Work request:
Below are some records. Pull every line that contains the word "will".

Provided data Block Start

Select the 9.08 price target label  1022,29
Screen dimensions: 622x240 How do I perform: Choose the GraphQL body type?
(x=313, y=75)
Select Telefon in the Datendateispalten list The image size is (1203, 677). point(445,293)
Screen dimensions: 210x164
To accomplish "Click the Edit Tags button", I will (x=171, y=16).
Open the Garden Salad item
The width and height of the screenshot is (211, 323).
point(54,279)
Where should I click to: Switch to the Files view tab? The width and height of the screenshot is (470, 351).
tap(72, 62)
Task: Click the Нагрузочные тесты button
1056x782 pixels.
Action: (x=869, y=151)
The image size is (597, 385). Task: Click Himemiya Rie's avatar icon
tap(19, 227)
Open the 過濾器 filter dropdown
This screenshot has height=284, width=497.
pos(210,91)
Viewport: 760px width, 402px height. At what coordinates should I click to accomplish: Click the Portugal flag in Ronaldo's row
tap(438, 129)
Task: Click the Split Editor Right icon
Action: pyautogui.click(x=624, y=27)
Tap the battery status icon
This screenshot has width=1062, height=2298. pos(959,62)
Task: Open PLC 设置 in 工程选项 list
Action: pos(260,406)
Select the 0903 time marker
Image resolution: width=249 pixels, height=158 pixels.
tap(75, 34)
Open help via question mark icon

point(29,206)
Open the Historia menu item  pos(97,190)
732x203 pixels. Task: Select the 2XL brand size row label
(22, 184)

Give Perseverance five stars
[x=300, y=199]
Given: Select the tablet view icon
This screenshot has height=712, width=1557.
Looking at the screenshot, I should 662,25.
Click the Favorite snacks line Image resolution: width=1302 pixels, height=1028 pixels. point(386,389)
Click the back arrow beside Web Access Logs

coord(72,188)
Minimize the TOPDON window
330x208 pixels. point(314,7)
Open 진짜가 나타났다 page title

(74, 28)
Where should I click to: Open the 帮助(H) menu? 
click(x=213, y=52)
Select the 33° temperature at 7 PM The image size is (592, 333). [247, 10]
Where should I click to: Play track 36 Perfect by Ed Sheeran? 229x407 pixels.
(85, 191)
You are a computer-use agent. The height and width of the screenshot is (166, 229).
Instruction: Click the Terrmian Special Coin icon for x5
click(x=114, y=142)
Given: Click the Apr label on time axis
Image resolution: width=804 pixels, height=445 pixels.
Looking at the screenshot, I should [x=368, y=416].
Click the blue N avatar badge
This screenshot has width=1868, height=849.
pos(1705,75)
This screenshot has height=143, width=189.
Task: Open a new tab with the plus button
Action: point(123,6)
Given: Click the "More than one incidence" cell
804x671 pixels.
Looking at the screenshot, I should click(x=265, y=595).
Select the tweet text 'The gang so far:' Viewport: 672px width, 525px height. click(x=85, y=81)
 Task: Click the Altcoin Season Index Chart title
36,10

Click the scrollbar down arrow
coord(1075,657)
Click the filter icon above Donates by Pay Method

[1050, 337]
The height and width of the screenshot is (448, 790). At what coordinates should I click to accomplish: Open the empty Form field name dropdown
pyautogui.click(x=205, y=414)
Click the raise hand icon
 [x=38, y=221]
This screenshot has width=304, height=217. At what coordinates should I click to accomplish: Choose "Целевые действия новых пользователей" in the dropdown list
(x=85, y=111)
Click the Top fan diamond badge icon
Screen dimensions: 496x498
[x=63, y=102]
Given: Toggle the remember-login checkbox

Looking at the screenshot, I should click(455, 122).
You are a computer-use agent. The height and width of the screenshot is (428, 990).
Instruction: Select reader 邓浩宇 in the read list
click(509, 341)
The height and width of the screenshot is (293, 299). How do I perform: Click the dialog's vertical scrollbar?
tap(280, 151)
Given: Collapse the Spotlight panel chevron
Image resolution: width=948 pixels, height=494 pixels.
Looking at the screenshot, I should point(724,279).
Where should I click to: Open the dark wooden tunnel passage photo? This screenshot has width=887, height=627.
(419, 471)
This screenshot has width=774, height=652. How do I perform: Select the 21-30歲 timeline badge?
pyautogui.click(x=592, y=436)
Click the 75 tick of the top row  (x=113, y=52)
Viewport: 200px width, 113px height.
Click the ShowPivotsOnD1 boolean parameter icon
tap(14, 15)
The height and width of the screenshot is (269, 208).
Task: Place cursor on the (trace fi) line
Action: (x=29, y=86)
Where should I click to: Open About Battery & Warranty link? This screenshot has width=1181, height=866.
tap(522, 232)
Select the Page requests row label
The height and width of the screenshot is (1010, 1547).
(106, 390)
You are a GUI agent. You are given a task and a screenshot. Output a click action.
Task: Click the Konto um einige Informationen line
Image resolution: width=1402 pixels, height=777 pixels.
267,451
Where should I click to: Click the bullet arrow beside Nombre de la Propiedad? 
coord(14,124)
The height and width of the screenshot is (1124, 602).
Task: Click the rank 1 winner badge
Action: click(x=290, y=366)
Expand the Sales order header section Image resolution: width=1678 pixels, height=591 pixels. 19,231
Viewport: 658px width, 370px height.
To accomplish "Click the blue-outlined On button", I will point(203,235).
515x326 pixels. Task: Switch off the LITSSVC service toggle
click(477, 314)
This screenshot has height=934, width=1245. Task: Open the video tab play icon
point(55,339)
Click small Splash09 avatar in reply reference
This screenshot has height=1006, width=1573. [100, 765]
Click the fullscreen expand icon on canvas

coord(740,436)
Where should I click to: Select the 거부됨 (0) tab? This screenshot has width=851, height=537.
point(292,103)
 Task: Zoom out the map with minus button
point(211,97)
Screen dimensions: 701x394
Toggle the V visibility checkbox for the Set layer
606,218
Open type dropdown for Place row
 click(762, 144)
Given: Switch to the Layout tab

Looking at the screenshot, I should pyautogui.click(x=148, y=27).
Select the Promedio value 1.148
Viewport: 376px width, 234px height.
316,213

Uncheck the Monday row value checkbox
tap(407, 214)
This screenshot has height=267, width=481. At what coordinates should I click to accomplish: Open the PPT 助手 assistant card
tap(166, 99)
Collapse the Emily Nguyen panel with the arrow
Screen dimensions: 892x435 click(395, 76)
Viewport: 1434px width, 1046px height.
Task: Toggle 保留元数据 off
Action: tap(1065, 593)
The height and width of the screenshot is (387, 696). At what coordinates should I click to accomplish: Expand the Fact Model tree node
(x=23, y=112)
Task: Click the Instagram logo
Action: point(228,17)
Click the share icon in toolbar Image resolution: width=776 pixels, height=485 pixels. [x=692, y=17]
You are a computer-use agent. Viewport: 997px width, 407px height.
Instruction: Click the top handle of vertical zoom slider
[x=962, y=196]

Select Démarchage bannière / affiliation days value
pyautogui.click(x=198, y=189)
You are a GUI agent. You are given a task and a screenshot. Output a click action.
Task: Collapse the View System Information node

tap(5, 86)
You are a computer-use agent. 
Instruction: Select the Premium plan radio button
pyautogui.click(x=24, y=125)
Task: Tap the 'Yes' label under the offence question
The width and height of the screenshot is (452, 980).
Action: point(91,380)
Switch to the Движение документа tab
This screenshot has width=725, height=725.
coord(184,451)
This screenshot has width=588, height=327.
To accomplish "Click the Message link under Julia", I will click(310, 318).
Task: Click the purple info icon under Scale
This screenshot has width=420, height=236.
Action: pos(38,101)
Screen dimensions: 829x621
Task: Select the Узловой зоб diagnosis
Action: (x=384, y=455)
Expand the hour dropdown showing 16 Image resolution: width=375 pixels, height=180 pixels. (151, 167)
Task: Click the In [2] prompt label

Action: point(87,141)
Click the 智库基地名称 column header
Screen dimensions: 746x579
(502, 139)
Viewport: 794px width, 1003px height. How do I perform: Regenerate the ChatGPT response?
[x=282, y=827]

Provided data Block End

Exercise output:
To accomplish "Click the Edit Tags button", I will (x=171, y=16).
To accomplish "Click the blue-outlined On button", I will point(203,235).
To accomplish "Click the Message link under Julia", I will click(310, 318).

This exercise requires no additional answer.